▶ _What the task requires_
Write out exactly, and only, the lines below from the line with "Add a node after Clean up1 output" through the line with "The height and"; pictures do not belong in the copy.

▶ _Data to use_
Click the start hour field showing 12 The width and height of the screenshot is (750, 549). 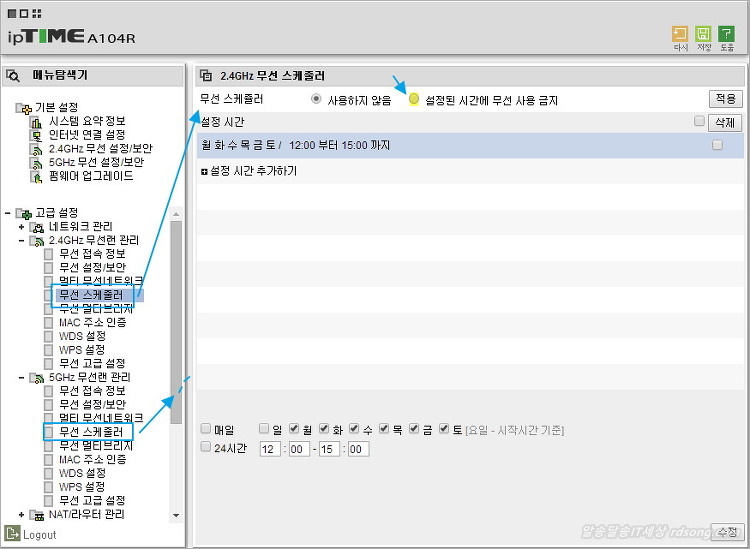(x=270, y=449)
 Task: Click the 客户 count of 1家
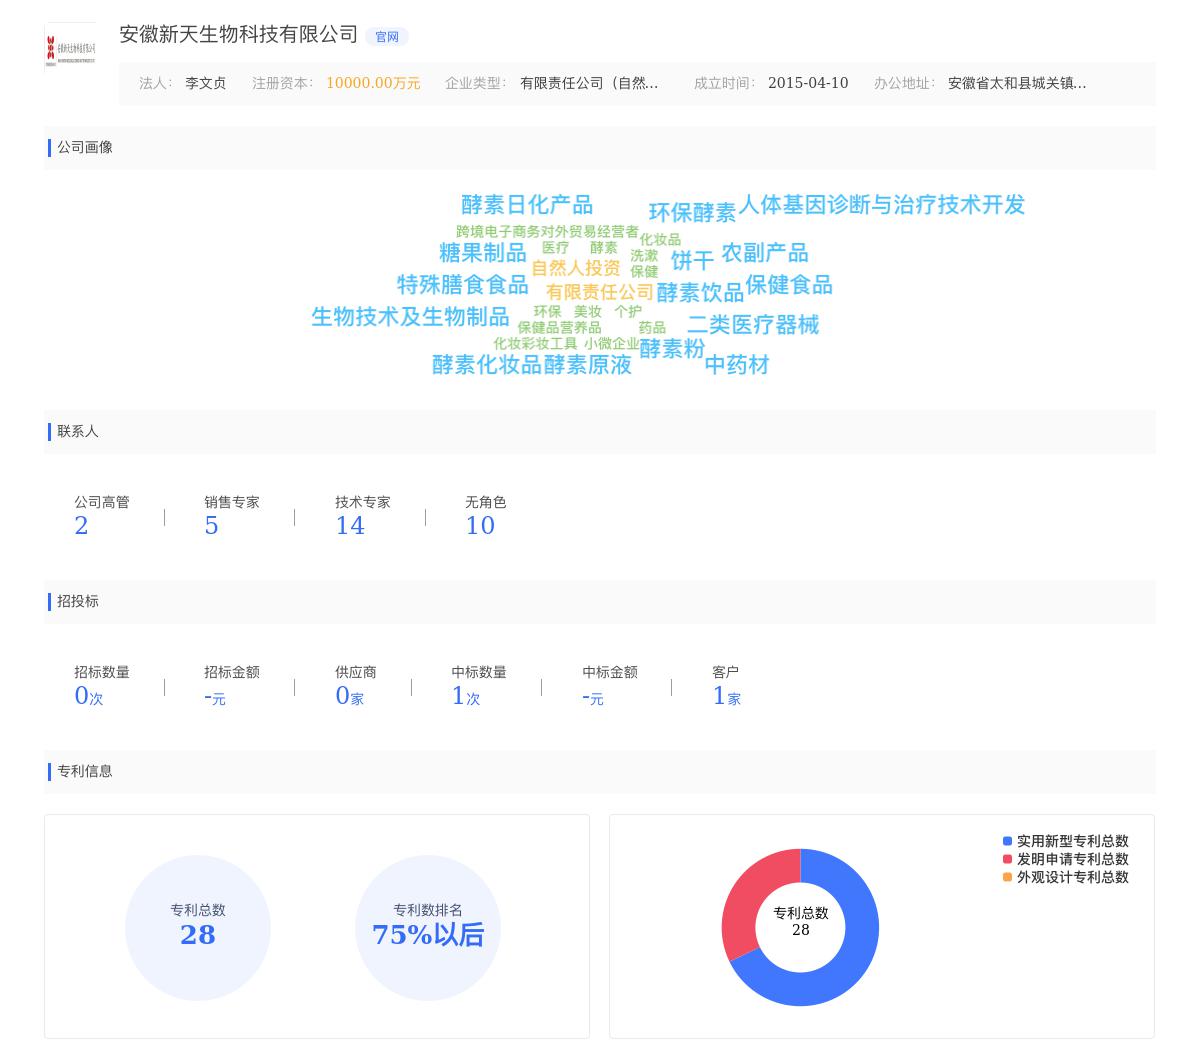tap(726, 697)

--

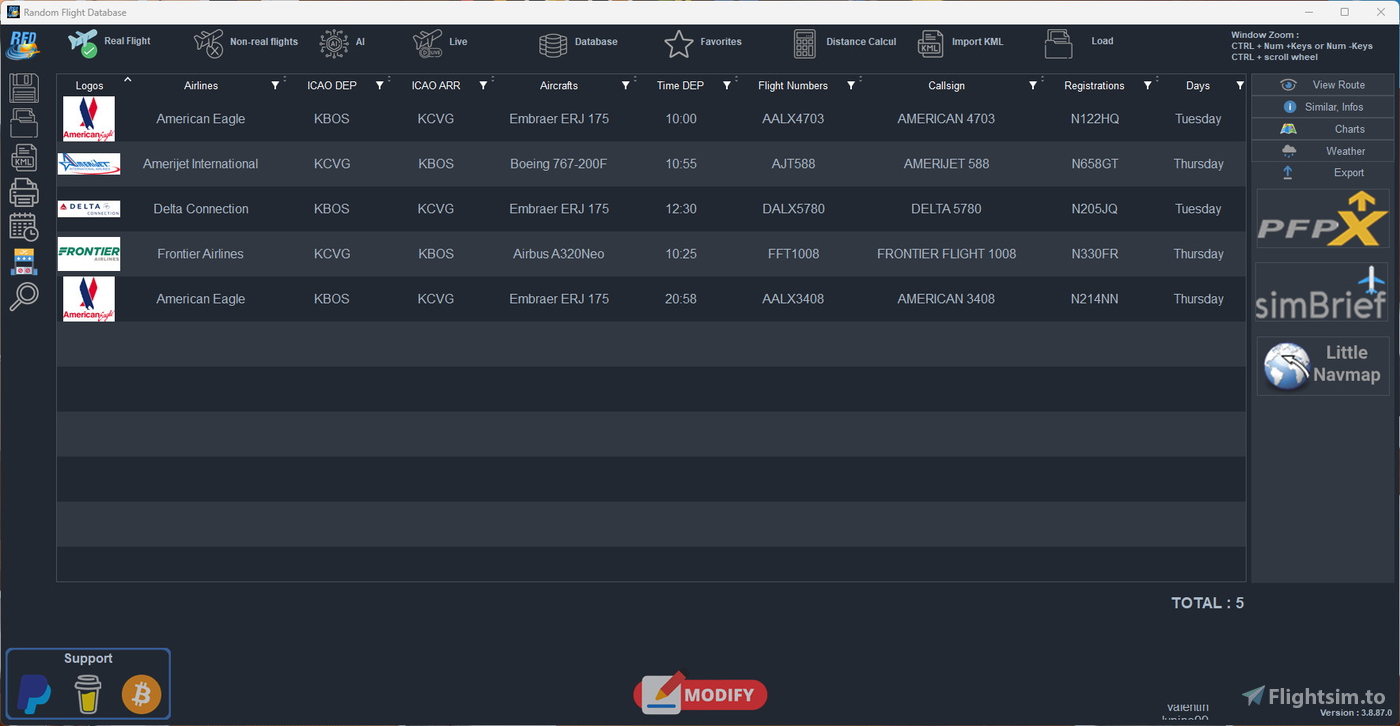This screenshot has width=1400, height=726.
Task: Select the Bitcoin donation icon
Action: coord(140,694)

--

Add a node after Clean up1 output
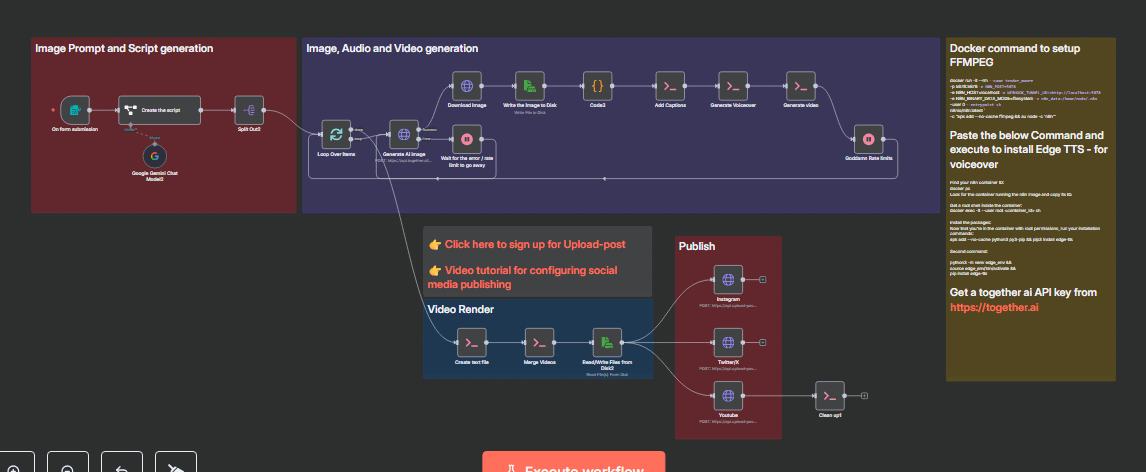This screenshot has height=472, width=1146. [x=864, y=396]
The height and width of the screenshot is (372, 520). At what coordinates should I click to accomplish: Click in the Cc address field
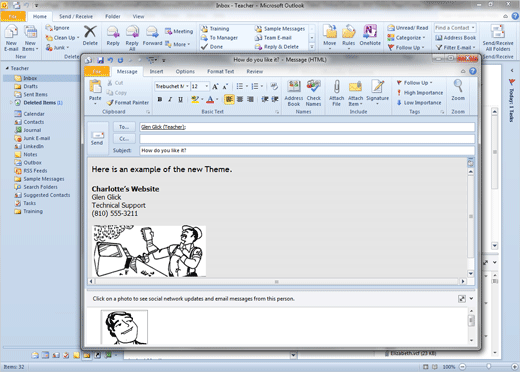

▶ _Written answer_
Add a node after Clean up1 output
This screenshot has height=472, width=1146. [x=864, y=396]
The height and width of the screenshot is (372, 520). At what coordinates should I click to accomplish: Click in the Cc address field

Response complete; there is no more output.